### Task to complete
Below are several entries. Transcribe exactly those lines that fall from the one with "Open the illustrated" through the one with "Task: Click the smiling", end lines included.

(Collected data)
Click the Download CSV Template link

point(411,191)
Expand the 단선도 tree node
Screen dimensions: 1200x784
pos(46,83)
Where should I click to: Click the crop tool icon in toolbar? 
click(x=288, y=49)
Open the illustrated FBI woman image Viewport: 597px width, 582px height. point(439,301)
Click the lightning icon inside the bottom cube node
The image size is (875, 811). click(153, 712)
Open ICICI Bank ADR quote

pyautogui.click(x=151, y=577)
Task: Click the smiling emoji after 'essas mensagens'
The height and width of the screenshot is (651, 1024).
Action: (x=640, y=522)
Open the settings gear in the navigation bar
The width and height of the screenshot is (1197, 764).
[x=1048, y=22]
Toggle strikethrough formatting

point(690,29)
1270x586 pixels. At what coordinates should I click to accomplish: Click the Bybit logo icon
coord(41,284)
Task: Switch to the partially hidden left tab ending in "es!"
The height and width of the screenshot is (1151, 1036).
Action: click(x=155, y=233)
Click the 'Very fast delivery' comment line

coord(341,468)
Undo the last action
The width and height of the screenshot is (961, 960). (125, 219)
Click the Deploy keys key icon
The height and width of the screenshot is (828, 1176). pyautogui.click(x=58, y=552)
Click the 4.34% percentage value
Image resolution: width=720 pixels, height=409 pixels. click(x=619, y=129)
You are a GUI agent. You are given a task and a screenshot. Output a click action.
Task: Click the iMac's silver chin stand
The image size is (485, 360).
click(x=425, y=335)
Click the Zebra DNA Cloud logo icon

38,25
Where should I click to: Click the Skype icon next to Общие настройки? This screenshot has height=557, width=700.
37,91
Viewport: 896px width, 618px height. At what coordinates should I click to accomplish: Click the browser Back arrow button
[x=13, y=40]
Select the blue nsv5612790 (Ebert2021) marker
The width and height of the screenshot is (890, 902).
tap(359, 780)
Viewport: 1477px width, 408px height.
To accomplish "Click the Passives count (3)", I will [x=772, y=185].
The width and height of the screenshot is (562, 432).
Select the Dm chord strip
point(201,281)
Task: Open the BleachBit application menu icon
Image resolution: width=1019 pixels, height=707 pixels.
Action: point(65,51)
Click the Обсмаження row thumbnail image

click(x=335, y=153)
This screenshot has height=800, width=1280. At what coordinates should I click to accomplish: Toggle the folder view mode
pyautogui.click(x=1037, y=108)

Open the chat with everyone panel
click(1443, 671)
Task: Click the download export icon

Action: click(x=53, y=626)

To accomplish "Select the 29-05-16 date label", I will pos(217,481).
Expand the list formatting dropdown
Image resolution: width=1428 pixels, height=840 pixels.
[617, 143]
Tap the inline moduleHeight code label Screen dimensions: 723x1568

### Result of the task
Open the illustrated FBI woman image Viewport: 597px width, 582px height. point(439,301)
Click the lightning icon inside the bottom cube node
The image size is (875, 811). click(153, 712)
Open ICICI Bank ADR quote

pyautogui.click(x=151, y=577)
Task: Click the smiling emoji after 'essas mensagens'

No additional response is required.